(Saved data entries)
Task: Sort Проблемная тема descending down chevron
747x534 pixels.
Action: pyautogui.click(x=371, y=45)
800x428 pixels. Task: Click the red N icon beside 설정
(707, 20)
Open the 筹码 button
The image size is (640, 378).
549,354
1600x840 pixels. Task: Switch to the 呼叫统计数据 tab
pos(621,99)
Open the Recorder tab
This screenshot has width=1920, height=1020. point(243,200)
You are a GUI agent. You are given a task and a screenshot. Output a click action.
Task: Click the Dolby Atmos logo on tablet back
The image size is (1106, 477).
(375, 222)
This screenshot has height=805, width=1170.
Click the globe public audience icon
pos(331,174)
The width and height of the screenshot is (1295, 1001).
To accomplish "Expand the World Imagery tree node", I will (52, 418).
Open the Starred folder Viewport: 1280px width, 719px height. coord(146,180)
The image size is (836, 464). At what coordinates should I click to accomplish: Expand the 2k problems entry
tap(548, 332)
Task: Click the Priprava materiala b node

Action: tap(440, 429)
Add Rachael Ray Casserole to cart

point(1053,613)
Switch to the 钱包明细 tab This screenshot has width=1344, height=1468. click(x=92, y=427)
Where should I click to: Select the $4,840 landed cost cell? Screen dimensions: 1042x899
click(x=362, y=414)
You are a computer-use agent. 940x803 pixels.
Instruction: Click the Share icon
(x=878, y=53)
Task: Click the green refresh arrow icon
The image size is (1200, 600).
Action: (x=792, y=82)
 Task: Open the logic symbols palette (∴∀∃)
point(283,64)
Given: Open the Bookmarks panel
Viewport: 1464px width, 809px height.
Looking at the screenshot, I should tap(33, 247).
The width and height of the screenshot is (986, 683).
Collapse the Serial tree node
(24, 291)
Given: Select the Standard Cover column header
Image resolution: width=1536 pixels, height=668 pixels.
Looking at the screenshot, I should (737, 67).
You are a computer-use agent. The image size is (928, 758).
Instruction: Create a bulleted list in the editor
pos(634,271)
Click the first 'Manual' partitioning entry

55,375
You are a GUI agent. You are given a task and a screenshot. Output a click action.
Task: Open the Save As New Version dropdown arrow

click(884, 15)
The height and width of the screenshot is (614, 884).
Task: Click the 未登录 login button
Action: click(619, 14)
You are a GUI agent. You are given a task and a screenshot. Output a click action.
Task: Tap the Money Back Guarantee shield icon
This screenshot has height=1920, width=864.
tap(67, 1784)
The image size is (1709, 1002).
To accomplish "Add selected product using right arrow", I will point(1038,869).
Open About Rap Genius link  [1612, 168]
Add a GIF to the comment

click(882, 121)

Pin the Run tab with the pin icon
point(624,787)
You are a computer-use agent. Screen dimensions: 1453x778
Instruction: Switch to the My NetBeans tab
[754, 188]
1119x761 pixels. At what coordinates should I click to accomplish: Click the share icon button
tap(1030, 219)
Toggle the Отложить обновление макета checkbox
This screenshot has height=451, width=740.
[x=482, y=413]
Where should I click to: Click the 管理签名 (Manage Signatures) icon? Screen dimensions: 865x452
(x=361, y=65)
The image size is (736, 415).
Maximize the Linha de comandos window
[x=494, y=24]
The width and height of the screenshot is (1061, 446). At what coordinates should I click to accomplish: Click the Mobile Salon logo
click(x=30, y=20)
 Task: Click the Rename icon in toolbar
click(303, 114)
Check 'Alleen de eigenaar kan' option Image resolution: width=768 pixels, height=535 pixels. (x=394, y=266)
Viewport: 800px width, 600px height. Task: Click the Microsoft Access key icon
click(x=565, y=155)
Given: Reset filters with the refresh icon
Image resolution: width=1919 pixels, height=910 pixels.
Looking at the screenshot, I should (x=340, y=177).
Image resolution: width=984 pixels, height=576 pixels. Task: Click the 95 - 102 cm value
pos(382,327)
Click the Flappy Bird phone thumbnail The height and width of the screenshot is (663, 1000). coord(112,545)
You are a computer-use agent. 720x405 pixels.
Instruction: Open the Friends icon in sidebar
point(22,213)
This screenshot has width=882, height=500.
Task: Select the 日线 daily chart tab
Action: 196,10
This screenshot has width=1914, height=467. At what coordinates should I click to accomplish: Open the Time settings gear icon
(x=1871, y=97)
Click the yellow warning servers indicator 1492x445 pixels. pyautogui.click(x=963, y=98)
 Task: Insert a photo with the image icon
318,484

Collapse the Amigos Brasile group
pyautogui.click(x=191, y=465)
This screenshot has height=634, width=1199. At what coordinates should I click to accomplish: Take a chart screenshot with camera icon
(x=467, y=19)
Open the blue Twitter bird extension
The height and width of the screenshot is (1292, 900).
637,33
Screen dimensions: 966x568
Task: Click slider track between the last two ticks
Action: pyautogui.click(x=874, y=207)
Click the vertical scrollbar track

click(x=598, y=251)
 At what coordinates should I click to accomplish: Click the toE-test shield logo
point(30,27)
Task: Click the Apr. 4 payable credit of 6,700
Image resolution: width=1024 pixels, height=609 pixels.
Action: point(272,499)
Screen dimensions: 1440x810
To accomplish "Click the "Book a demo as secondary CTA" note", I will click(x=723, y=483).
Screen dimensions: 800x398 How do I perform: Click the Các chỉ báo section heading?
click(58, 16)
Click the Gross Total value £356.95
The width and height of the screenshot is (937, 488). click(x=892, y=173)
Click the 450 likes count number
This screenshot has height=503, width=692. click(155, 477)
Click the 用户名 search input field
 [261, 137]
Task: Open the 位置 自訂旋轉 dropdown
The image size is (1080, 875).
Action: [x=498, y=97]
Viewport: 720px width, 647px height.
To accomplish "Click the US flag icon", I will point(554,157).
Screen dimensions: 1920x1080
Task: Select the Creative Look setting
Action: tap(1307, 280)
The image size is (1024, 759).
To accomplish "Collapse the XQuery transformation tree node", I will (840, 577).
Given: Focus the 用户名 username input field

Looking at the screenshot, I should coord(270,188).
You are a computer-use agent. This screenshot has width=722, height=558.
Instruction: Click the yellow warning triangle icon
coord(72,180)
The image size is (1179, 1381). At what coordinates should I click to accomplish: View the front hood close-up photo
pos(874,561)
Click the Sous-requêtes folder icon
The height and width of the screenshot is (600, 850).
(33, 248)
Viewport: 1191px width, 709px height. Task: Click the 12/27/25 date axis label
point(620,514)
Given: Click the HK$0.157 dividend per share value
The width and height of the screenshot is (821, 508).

- What to do: The records above are to be given again in full, exactly as written.

- Exercise output:
Task: Sort Проблемная тема descending down chevron
747x534 pixels.
Action: pyautogui.click(x=371, y=45)
800x428 pixels. Task: Click the red N icon beside 설정
(707, 20)
Open the 筹码 button
The image size is (640, 378).
549,354
1600x840 pixels. Task: Switch to the 呼叫统计数据 tab
pos(621,99)
Open the Recorder tab
This screenshot has width=1920, height=1020. point(243,200)
You are a GUI agent. You are given a task and a screenshot. Output a click action.
Task: Click the Dolby Atmos logo on tablet back
The image size is (1106, 477).
(375, 222)
This screenshot has height=805, width=1170.
Click the globe public audience icon
pos(331,174)
The width and height of the screenshot is (1295, 1001).
To accomplish "Expand the World Imagery tree node", I will (52, 418).
Open the Starred folder Viewport: 1280px width, 719px height. coord(146,180)
The image size is (836, 464). At what coordinates should I click to accomplish: Expand the 2k problems entry
tap(548, 332)
Task: Click the Priprava materiala b node

Action: tap(440, 429)
Add Rachael Ray Casserole to cart

point(1053,613)
Switch to the 钱包明细 tab This screenshot has width=1344, height=1468. click(x=92, y=427)
Where should I click to: Select the $4,840 landed cost cell? Screen dimensions: 1042x899
click(x=362, y=414)
You are a computer-use agent. 940x803 pixels.
Instruction: Click the Share icon
(x=878, y=53)
Task: Click the green refresh arrow icon
The image size is (1200, 600).
Action: (x=792, y=82)
 Task: Open the logic symbols palette (∴∀∃)
point(283,64)
Given: Open the Bookmarks panel
Viewport: 1464px width, 809px height.
Looking at the screenshot, I should tap(33, 247).
The width and height of the screenshot is (986, 683).
Collapse the Serial tree node
(24, 291)
Given: Select the Standard Cover column header
Image resolution: width=1536 pixels, height=668 pixels.
Looking at the screenshot, I should (737, 67).
You are a computer-use agent. The image size is (928, 758).
Instruction: Create a bulleted list in the editor
pos(634,271)
Click the first 'Manual' partitioning entry

55,375
You are a GUI agent. You are given a task and a screenshot. Output a click action.
Task: Open the Save As New Version dropdown arrow

click(884, 15)
The height and width of the screenshot is (614, 884).
Task: Click the 未登录 login button
Action: click(619, 14)
You are a GUI agent. You are given a task and a screenshot. Output a click action.
Task: Tap the Money Back Guarantee shield icon
This screenshot has height=1920, width=864.
tap(67, 1784)
The image size is (1709, 1002).
To accomplish "Add selected product using right arrow", I will point(1038,869).
Open About Rap Genius link  [1612, 168]
Add a GIF to the comment

click(882, 121)

Pin the Run tab with the pin icon
point(624,787)
You are a computer-use agent. Screen dimensions: 1453x778
Instruction: Switch to the My NetBeans tab
[754, 188]
1119x761 pixels. At what coordinates should I click to accomplish: Click the share icon button
tap(1030, 219)
Toggle the Отложить обновление макета checkbox
This screenshot has height=451, width=740.
[x=482, y=413]
Where should I click to: Click the 管理签名 (Manage Signatures) icon? Screen dimensions: 865x452
(x=361, y=65)
The image size is (736, 415).
Maximize the Linha de comandos window
[x=494, y=24]
The width and height of the screenshot is (1061, 446). At what coordinates should I click to accomplish: Click the Mobile Salon logo
click(x=30, y=20)
 Task: Click the Rename icon in toolbar
click(303, 114)
Check 'Alleen de eigenaar kan' option Image resolution: width=768 pixels, height=535 pixels. (x=394, y=266)
Viewport: 800px width, 600px height. Task: Click the Microsoft Access key icon
click(x=565, y=155)
Given: Reset filters with the refresh icon
Image resolution: width=1919 pixels, height=910 pixels.
Looking at the screenshot, I should (x=340, y=177).
Image resolution: width=984 pixels, height=576 pixels. Task: Click the 95 - 102 cm value
pos(382,327)
Click the Flappy Bird phone thumbnail The height and width of the screenshot is (663, 1000). coord(112,545)
You are a computer-use agent. 720x405 pixels.
Instruction: Open the Friends icon in sidebar
point(22,213)
This screenshot has width=882, height=500.
Task: Select the 日线 daily chart tab
Action: 196,10
This screenshot has width=1914, height=467. At what coordinates should I click to accomplish: Open the Time settings gear icon
(x=1871, y=97)
Click the yellow warning servers indicator 1492x445 pixels. pyautogui.click(x=963, y=98)
 Task: Insert a photo with the image icon
318,484

Collapse the Amigos Brasile group
pyautogui.click(x=191, y=465)
This screenshot has height=634, width=1199. At what coordinates should I click to accomplish: Take a chart screenshot with camera icon
(x=467, y=19)
Open the blue Twitter bird extension
The height and width of the screenshot is (1292, 900).
637,33
Screen dimensions: 966x568
Task: Click slider track between the last two ticks
Action: pyautogui.click(x=874, y=207)
Click the vertical scrollbar track

click(x=598, y=251)
 At what coordinates should I click to accomplish: Click the toE-test shield logo
point(30,27)
Task: Click the Apr. 4 payable credit of 6,700
Image resolution: width=1024 pixels, height=609 pixels.
Action: point(272,499)
Screen dimensions: 1440x810
To accomplish "Click the "Book a demo as secondary CTA" note", I will click(x=723, y=483).
Screen dimensions: 800x398 How do I perform: Click the Các chỉ báo section heading?
click(58, 16)
Click the Gross Total value £356.95
The width and height of the screenshot is (937, 488). click(x=892, y=173)
Click the 450 likes count number
This screenshot has height=503, width=692. click(155, 477)
Click the 用户名 search input field
 [261, 137]
Task: Open the 位置 自訂旋轉 dropdown
The image size is (1080, 875).
Action: [x=498, y=97]
Viewport: 720px width, 647px height.
To accomplish "Click the US flag icon", I will point(554,157).
Screen dimensions: 1920x1080
Task: Select the Creative Look setting
Action: tap(1307, 280)
The image size is (1024, 759).
To accomplish "Collapse the XQuery transformation tree node", I will (840, 577).
Given: Focus the 用户名 username input field

Looking at the screenshot, I should coord(270,188).
You are a computer-use agent. This screenshot has width=722, height=558.
Instruction: Click the yellow warning triangle icon
coord(72,180)
The image size is (1179, 1381). At what coordinates should I click to accomplish: View the front hood close-up photo
pos(874,561)
Click the Sous-requêtes folder icon
The height and width of the screenshot is (600, 850).
(33, 248)
Viewport: 1191px width, 709px height. Task: Click the 12/27/25 date axis label
point(620,514)
Given: Click the HK$0.157 dividend per share value
The width and height of the screenshot is (821, 508).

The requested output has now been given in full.